◆ **WHAT TO WORK ON**
Reproduce, from the lines below, exactly the stretch that begins at the line containing "Screen dimensions: 943x419" and ends at the line containing "You are a computer-use agent. The height", both included.

◆ **SOURCE RECORDS**
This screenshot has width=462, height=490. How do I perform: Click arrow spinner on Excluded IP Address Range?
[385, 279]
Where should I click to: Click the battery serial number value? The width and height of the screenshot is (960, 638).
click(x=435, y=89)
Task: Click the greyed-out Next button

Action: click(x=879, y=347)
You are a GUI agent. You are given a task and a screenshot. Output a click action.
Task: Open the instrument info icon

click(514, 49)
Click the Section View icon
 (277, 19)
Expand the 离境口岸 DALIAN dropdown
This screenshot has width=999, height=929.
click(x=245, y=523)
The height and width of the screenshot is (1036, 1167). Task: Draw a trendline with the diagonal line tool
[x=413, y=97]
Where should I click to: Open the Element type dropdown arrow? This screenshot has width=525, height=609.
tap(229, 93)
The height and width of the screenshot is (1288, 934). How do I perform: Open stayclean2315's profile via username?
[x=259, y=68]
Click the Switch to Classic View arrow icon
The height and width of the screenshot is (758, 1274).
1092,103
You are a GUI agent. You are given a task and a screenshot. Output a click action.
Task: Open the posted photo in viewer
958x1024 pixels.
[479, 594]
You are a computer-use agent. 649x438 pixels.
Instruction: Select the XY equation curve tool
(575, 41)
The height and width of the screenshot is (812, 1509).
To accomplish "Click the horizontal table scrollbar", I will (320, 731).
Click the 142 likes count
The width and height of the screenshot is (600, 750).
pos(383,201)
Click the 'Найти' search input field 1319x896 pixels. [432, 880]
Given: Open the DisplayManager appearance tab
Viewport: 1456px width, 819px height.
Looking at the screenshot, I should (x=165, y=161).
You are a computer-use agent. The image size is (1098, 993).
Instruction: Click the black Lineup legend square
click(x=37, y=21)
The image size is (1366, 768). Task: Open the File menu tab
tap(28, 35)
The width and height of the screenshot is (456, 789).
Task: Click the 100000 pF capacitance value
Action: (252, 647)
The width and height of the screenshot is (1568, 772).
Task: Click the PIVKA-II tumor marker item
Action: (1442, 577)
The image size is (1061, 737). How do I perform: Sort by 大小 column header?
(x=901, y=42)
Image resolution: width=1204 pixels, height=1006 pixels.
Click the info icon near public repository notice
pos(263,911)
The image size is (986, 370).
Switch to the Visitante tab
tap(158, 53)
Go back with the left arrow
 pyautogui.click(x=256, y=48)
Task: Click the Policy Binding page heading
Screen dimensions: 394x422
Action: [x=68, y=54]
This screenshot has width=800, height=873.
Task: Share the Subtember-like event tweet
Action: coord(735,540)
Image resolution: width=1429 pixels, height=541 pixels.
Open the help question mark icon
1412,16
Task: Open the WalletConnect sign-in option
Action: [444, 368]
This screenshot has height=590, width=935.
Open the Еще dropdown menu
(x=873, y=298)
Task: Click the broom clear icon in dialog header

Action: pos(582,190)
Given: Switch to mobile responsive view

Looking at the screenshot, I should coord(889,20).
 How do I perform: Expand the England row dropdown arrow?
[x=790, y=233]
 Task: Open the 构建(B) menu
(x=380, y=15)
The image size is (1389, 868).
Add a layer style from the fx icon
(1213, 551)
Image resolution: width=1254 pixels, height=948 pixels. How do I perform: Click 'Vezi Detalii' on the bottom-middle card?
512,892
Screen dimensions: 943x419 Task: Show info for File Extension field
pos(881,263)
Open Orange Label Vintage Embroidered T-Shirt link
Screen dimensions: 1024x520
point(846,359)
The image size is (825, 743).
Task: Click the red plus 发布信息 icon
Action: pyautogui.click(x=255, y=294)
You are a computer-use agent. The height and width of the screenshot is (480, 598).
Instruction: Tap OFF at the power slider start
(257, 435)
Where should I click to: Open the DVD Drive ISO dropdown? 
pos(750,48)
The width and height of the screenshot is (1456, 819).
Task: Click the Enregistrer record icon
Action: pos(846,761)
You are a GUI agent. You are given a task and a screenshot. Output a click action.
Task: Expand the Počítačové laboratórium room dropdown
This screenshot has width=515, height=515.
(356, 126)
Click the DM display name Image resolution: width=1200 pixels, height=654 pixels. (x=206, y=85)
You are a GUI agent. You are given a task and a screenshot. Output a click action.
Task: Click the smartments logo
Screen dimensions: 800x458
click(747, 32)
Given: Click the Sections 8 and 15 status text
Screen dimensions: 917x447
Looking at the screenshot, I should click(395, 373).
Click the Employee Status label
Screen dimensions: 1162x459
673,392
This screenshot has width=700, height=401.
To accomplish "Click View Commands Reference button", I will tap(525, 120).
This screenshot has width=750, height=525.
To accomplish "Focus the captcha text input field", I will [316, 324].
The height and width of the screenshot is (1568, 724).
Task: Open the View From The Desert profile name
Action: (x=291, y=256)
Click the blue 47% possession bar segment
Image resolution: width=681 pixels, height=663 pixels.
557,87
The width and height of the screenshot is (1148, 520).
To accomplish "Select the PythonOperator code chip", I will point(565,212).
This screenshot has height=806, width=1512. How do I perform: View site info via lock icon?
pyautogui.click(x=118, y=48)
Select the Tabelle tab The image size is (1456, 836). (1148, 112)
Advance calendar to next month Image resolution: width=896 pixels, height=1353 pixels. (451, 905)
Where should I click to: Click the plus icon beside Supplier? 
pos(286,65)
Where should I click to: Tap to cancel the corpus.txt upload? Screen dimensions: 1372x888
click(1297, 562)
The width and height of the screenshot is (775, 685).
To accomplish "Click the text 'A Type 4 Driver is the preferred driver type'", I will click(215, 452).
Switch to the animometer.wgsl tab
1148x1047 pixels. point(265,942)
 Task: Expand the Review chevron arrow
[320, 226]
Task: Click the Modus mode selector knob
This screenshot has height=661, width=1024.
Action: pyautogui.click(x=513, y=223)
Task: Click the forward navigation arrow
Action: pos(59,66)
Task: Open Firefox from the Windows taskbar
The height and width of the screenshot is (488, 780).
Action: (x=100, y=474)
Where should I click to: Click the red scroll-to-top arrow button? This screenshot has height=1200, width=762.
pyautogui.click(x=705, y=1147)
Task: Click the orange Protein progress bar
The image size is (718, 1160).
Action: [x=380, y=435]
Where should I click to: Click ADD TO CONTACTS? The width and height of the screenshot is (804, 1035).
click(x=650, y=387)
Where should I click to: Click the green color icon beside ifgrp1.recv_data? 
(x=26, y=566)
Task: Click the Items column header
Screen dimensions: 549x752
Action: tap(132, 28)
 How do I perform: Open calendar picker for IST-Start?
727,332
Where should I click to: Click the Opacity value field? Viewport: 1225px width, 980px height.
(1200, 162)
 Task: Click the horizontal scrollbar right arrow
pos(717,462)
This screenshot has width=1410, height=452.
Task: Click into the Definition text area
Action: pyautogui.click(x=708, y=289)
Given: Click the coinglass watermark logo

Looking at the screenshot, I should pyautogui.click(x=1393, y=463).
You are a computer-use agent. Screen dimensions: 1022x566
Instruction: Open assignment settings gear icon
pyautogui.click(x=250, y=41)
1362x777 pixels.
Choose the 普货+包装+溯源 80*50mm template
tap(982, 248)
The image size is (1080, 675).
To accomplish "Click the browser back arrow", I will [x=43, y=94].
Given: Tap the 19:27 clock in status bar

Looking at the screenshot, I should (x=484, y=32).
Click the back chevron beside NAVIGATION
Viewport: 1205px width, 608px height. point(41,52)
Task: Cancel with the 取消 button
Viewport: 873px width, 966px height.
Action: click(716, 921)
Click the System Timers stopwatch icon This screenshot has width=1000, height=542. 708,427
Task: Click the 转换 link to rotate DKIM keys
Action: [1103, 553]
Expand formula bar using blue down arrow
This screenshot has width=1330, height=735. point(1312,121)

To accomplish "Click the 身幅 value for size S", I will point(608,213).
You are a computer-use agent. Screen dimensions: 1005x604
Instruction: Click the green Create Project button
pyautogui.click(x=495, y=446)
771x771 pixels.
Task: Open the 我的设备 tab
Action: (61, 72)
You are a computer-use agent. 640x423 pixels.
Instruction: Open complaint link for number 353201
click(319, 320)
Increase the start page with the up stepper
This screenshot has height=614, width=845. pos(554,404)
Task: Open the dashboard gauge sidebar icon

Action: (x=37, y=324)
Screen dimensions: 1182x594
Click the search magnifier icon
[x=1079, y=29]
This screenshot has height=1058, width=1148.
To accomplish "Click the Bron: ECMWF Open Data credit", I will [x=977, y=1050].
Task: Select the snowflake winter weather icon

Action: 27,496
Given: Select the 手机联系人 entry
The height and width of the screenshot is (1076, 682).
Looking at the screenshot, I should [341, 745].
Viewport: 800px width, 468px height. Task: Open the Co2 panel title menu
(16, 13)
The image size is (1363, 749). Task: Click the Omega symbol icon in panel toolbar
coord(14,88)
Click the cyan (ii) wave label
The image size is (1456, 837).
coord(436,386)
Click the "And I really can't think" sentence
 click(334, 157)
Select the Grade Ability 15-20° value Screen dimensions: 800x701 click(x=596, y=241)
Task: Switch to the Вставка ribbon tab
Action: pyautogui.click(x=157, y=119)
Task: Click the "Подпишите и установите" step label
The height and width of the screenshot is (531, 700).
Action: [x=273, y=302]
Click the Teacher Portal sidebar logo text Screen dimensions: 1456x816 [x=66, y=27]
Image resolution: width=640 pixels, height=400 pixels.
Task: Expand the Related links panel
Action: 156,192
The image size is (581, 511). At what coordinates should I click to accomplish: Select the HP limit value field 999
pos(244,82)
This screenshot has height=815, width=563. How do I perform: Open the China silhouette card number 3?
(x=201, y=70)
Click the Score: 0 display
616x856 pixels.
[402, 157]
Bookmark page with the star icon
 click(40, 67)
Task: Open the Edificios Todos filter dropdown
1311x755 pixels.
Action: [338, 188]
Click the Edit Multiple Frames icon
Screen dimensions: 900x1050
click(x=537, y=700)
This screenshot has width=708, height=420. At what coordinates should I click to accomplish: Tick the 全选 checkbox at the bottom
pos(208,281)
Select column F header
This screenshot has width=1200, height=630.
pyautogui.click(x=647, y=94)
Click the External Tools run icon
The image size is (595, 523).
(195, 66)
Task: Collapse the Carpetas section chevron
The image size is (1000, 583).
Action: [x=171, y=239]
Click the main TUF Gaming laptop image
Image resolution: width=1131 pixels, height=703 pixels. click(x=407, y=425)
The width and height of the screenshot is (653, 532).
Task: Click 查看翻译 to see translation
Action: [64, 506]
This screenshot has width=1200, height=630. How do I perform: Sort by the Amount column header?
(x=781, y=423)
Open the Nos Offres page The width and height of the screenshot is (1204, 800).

◆ **TASK SOLUTION**
Screen dimensions: 943x419 Task: Show info for File Extension field
pos(881,263)
Open Orange Label Vintage Embroidered T-Shirt link
Screen dimensions: 1024x520
point(846,359)
The image size is (825, 743).
Task: Click the red plus 发布信息 icon
Action: pyautogui.click(x=255, y=294)
You are a computer-use agent. The height and width of the screenshot is (480, 598).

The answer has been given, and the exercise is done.